Activision and Infinity Ward have officially announced Call of Duty: Modern Warfare 4, the next entry in the long-running shooter franchise. The game is set to launch on October 23 for PlayStation 5, Xbox Series X|S, Nintendo Switch 2, and PC. Pre-orders are now live for PS5, Xbox Series, and PC. Switch 2 pre-orders will open later this summer.
Two editions are available at launch:
The Standard Edition is priced at $69.99 and includes the base game along with early beta access and the Hunter Killer Operator Skin, which can be used immediately in Black Ops 7 and Warzone.
The Vault Edition is priced at $99.99 and adds the Hostile Alliance Operator Pack with four skins for Price, Valeria, Ghost, and Blix, a Special Forces pack with skins and local language voice packs for the UK, Germany, France, and South Korea, five signature weapons, one season of BlackCell, and DMZ bonus content. Pre-order bonuses are included here as well.
The game follows two separate storylines. The first puts players in the boots of Private Park, a young South Korean soldier caught in the middle of a North Korean invasion. The second brings back Captain Price, who is now working outside the law on a personal mission for revenge. The two stories eventually collide, and the conflict grows well beyond what either side expected. Missions take place across several locations including Korea, New York, Paris, Mumbai, and other parts of the world.
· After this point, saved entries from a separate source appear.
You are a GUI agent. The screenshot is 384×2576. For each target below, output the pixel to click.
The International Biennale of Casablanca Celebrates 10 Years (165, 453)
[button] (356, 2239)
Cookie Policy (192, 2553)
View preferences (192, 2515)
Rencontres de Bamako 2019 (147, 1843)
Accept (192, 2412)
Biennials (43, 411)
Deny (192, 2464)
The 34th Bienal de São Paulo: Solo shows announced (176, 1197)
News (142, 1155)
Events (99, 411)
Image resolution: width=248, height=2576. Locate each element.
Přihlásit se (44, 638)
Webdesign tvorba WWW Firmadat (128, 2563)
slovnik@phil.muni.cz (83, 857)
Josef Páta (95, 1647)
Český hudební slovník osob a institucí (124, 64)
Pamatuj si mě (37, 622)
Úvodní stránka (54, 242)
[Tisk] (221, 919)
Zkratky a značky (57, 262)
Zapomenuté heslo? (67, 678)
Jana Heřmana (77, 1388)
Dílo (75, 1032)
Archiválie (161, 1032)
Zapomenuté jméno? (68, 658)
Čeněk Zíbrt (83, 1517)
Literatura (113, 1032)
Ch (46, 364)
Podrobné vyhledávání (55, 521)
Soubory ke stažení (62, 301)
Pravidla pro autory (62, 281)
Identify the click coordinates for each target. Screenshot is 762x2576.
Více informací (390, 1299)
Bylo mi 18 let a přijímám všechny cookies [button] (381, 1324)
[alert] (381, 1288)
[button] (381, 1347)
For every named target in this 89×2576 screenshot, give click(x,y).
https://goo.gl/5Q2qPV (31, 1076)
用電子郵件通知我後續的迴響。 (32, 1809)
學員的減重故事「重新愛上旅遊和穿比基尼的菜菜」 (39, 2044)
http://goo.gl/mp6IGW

Modern Warfare 4 is making some notable changes to how the game plays and feels. One of the bigger additions is a system called Ballistic Authority, which reworks how gunplay works. Bloom has been removed entirely, meaning hipfire shots will go exactly where the gun is pointed with no random spread. Recoil and weapon handling have also been rebuilt to feel more responsive to player inputs.
Movement has also been updated, with smoother transitions between running, shooting, and traversal actions like climbing and hanging. The goal is to keep things fast but still grounded. The game launches with 12 core multiplayer maps, each with its own visual style. There will also be Gunfight maps and larger Big War maps for vehicle and infantry combat.

A new map type called Kill Block is also being introduced. It takes place in a training facility and actually changes its layout between rounds, with over 500 possible configurations. It supports 3v3 and 10v10 formats, with more modes planned later. On the progression side, Create-a-Class has been redesigned to bring Operators, weapons, equipment, and Killstreaks into a single loadout. Gunsmith returns with deeper options, and a new feature called Gunny can automatically suggest weapon builds based on your preferred playstyle.
Two Prestige paths are available: Classic Prestige, which resets your loadout progress in exchange for faster XP and exclusive rewards, and Regular Prestige, which lets you keep your unlocks while still earning Prestige rewards.
DMZ returns as an extraction mode where players drop into a conflict zone solo or with a squad to recover military tech and get out alive. The zone has changing weather, shifting objectives, and hostile forces. More details and gameplay footage are set to be shown on June 7.

Modern Warfare 4 is built specifically for current-gen hardware and will not be available on PS4 or Xbox One. PC gets particular attention this time, with support for DLSS 4.5, expanded ray tracing across all three modes, and a wide range of performance and graphics settings. The Nintendo Switch 2 version is being developed by Infinity Ward alongside Digital Legends, marking the first time Call of Duty has appeared on a Nintendo platform in over a decade. More details on the Switch 2 version will come later this summer.